The Aurora deal was financed with a five year $310m loan from HSBC and RBS and JP Morgan Cazenove acted as Pace’s financial adviser on the deal, which is expected to close by the end of the year.
Jefferies analyst Lee Simpson said that the existing cash conversion at Pace, together with synergies from this deal, should pay off within two years.
“Pace targeted this opportunity without impairing the existing capital structure – no rights issue was used, so no investors were diluted. The simple addition of profits sees the new group with around $240m EBITA on (revenue of) about $2.6bn pre-synergies.”
Shares closed at an 11 year high of 323.8p yesterday.
JP MORGAN CAZENOVE
JP Morgan Cazenove acted as sole financial adviser, sponsor and corporate broker to Pace in its purchase of Aurora.

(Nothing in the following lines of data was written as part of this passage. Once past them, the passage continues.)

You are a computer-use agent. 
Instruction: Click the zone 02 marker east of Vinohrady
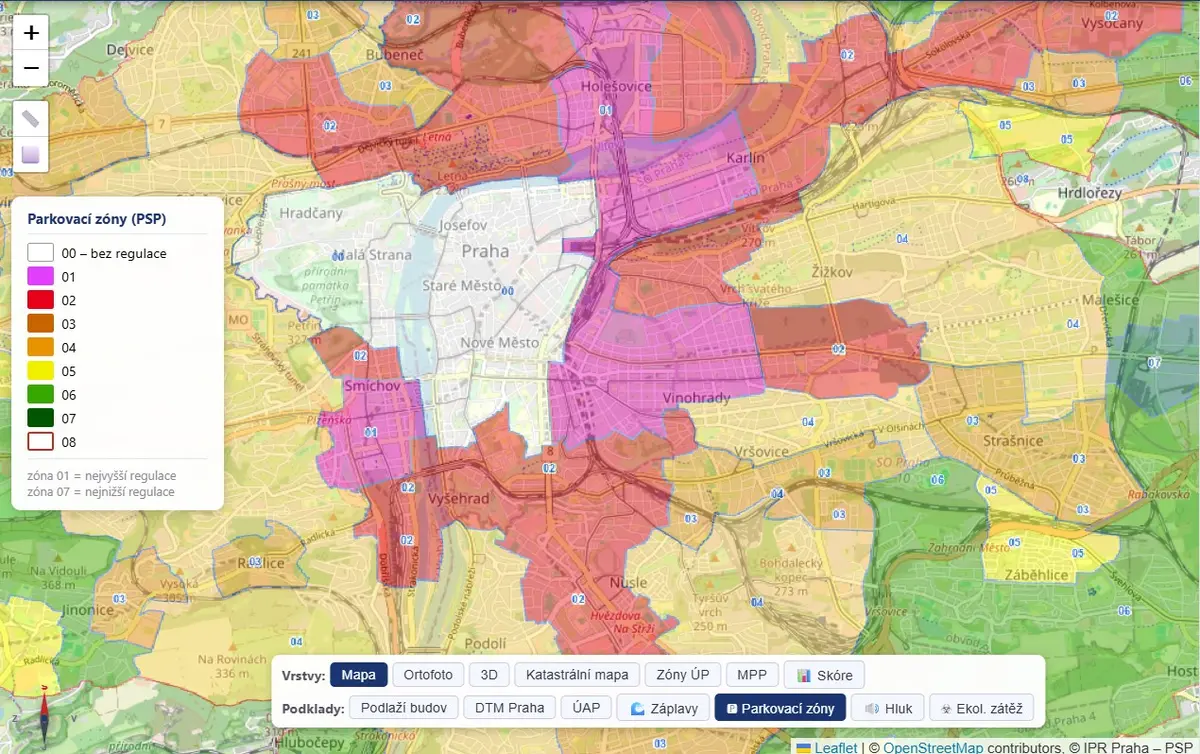838,349
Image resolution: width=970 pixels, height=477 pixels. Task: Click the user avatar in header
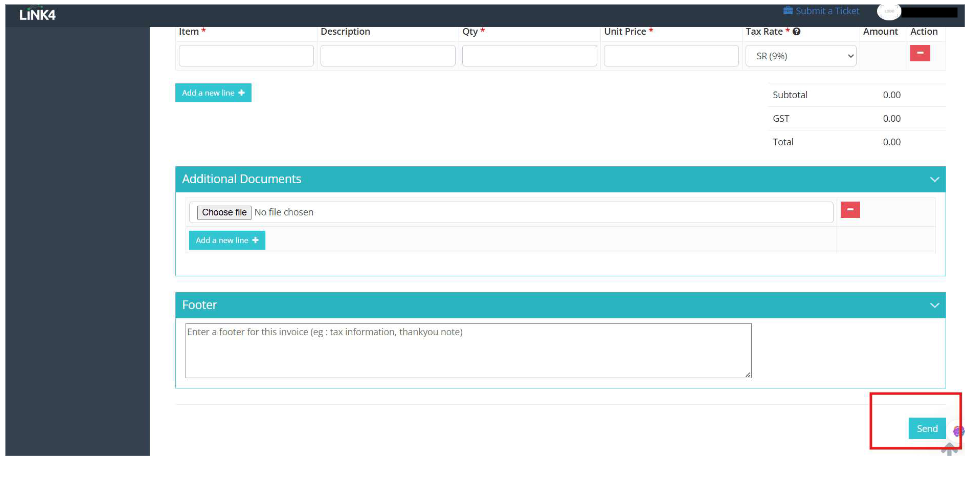[889, 11]
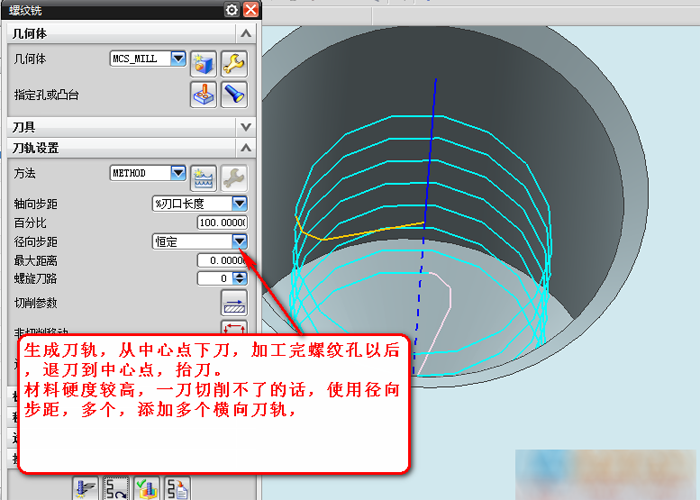
Task: Click the new geometry icon beside MCS_MILL
Action: [x=204, y=62]
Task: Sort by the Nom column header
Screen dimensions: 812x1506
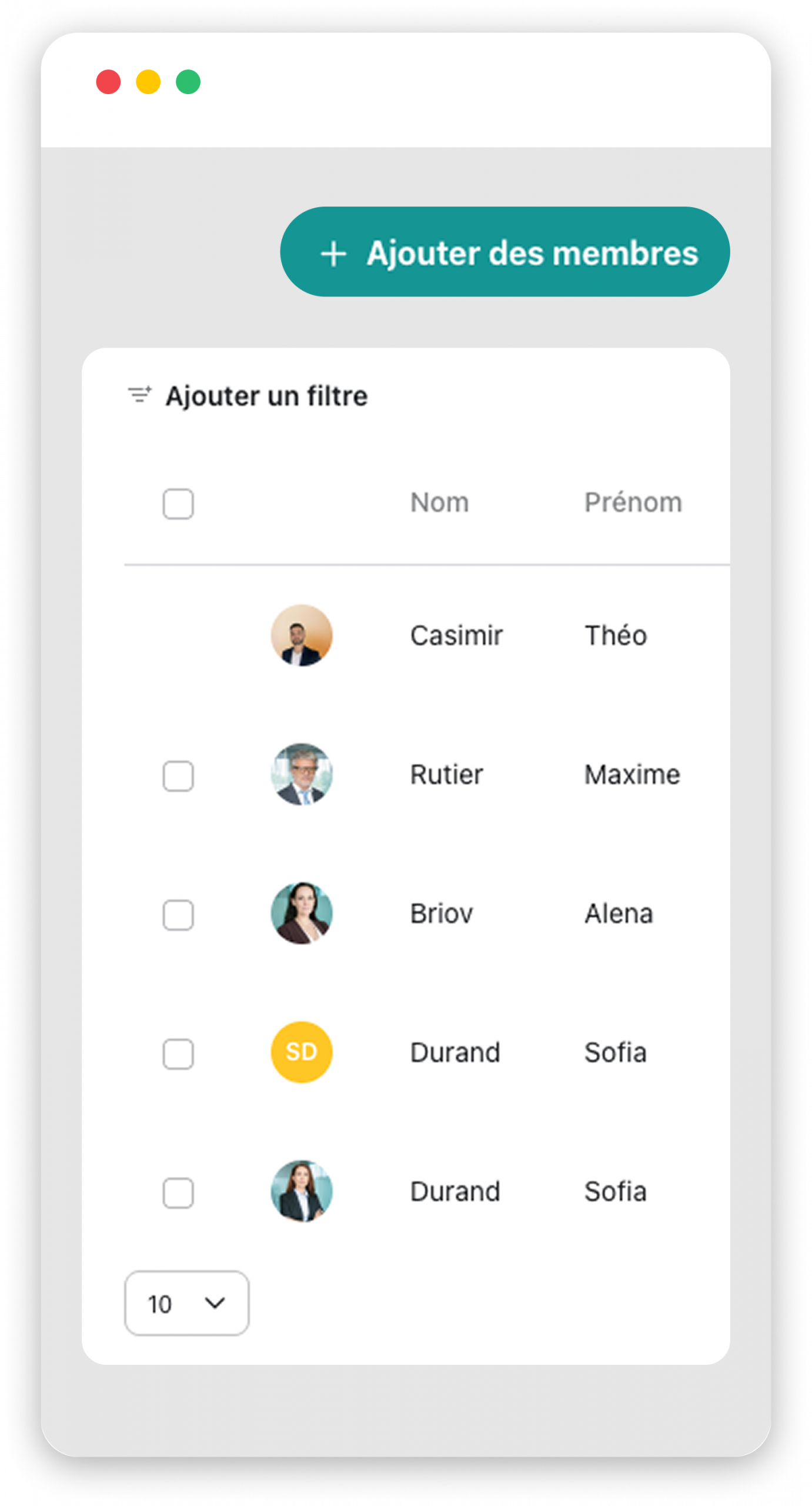Action: pyautogui.click(x=439, y=503)
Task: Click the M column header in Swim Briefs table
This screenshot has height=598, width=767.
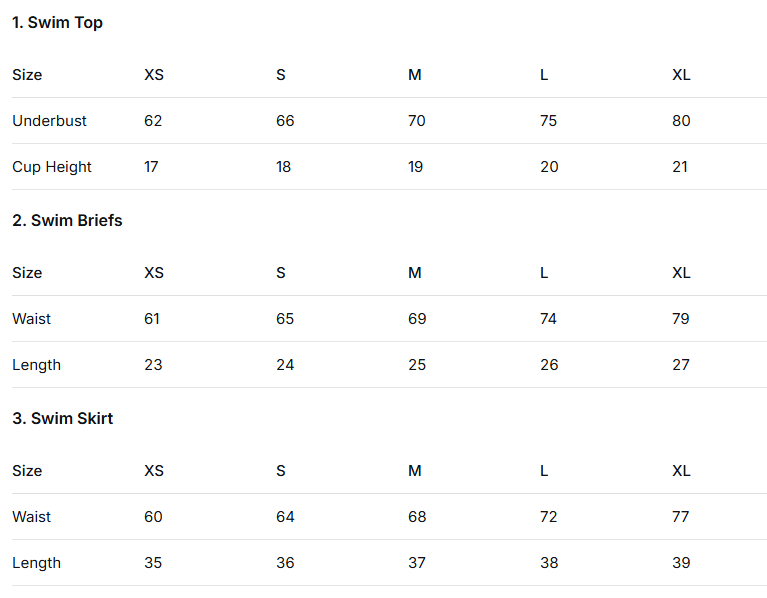Action: (415, 273)
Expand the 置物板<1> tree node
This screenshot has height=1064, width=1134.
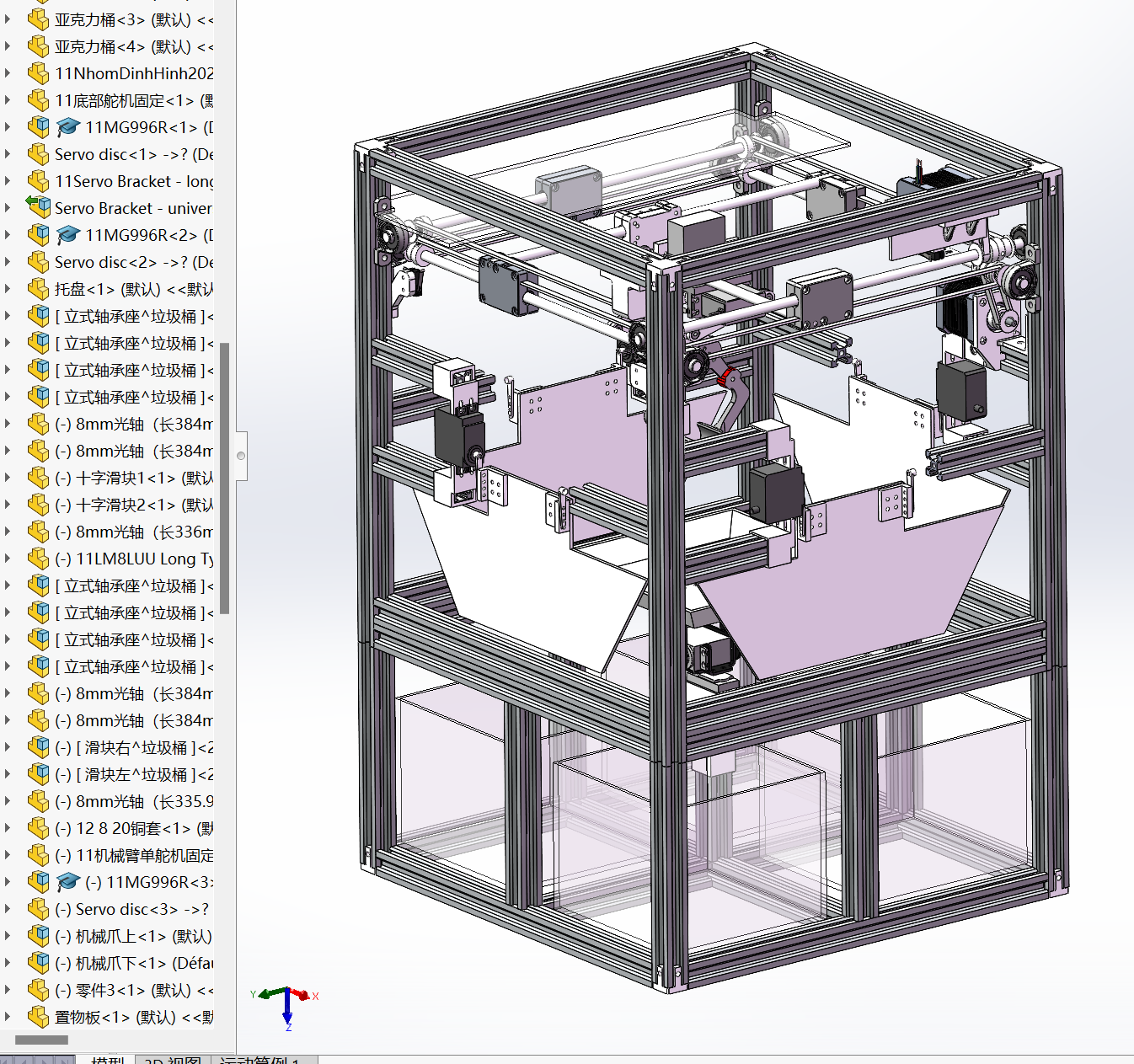coord(8,1017)
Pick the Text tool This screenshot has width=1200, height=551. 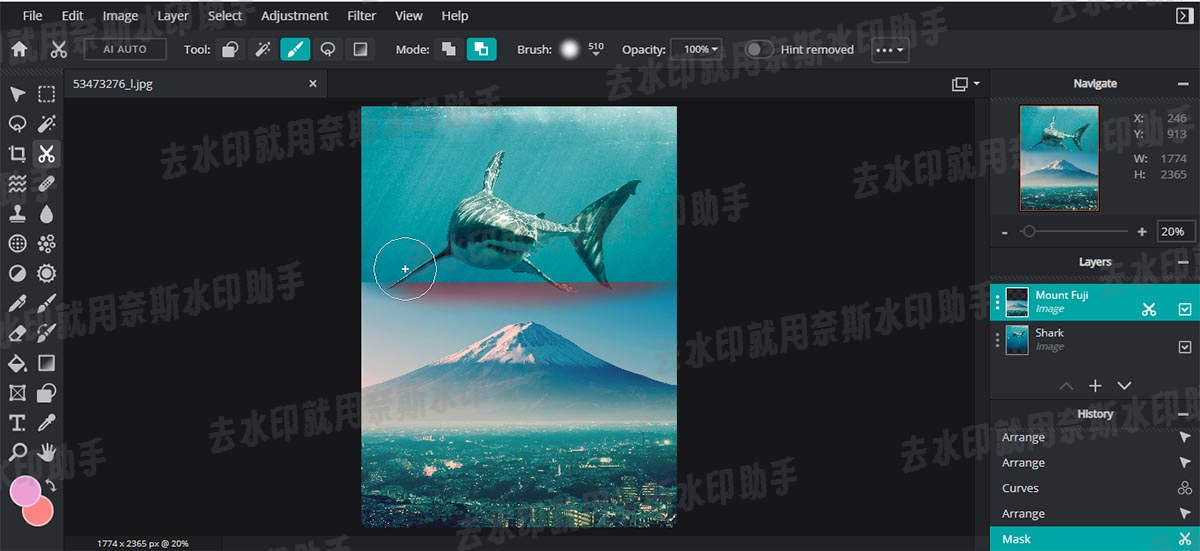click(x=17, y=422)
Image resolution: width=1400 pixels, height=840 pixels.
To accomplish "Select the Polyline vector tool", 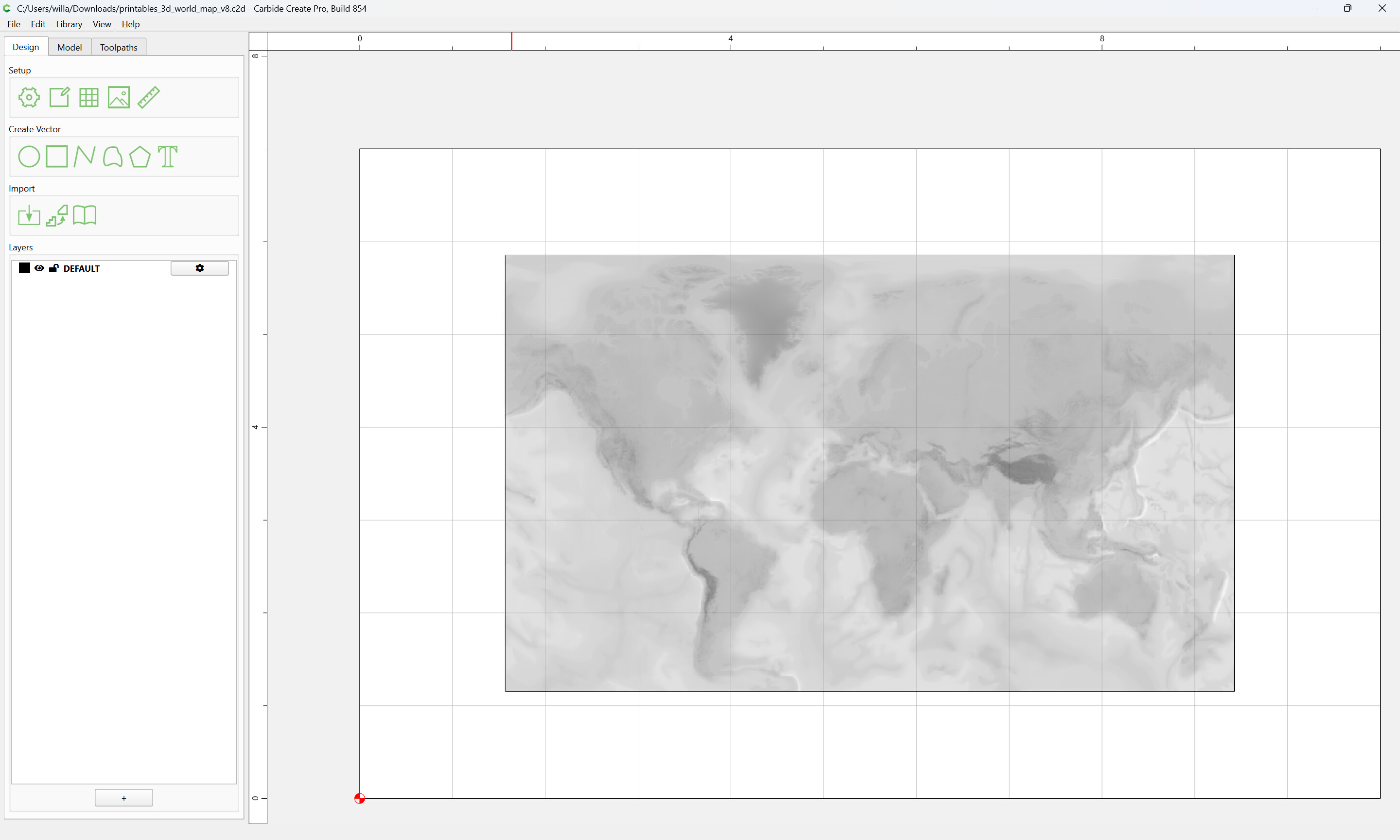I will tap(84, 156).

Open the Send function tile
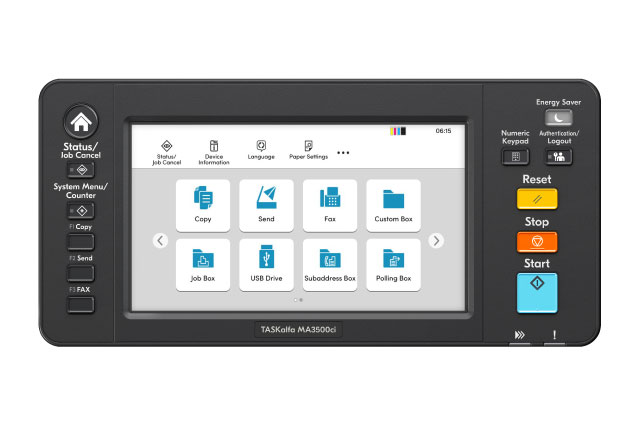click(x=266, y=205)

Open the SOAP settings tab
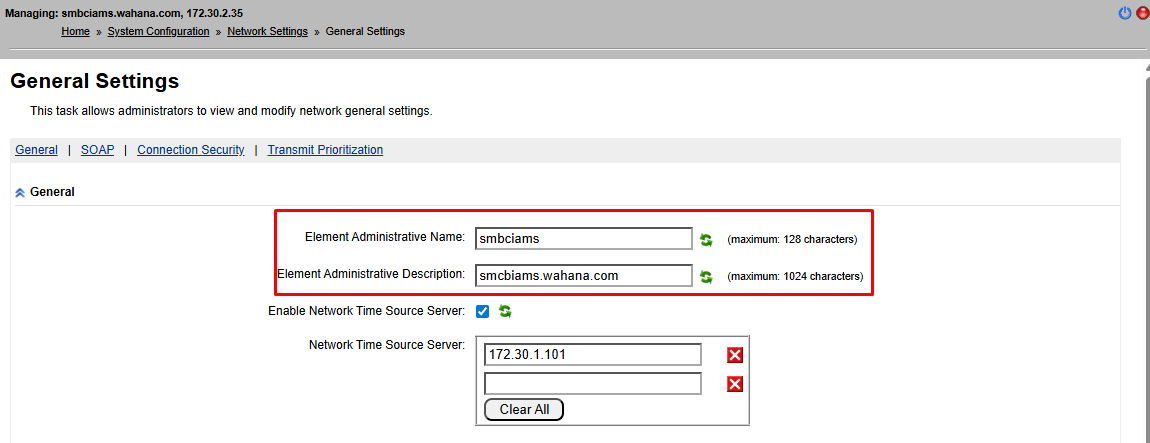[97, 150]
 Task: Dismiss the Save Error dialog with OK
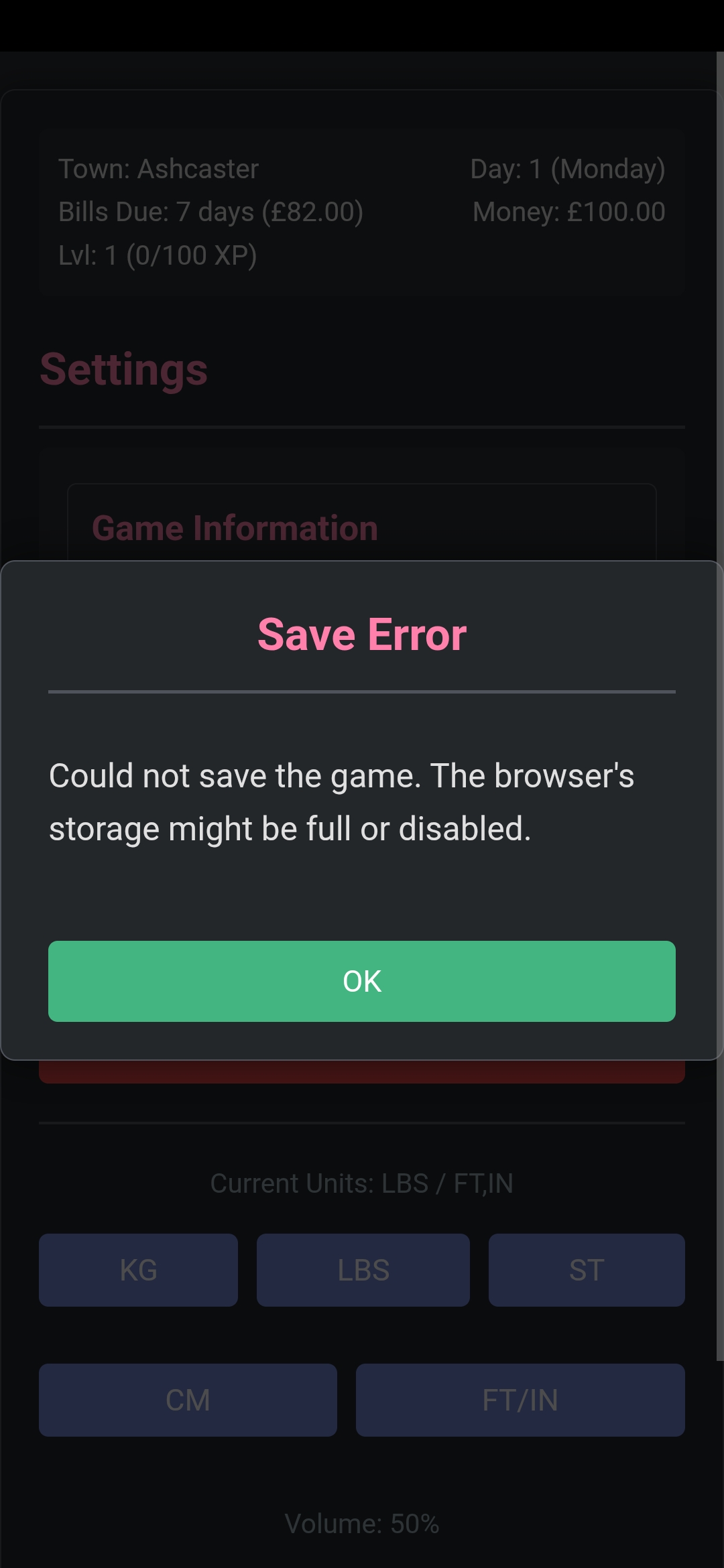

Hugo Baring led the team from JP Morgan Cazenove and has a long history of advising on large technology deals.
A member of the Baring family banking dynasty, Hugo Baring joined JP Morgan Cazenove from Morgan Stanley in 2007 as a managing director in the technology, media and telecoms group.
At Morgan Stanley, Baring advised BSkyB on its controversial acquisition of an 18 per cent blocking stage in rival ITV, and Reuters on its $17.2bn sale to Thomson in 2007.
On joining JP Morgan Cazenove, Baring advised market research firm Taylor Nelson Sofres, helping it to negotiate a price before agreeing to sell to WPP in 2008.
More recently he advised Hellman & Friedman on its £1.1bn acquisition of Wood Mackenzie and Cinven on its £1bn purchase of CPA in 2013.
The financing facilities for the deal are being provided by HSBC and RBS as joint underwriters, bookrunners and mandated lead arrangers with JP Morgan Chase Bank as lead arranger.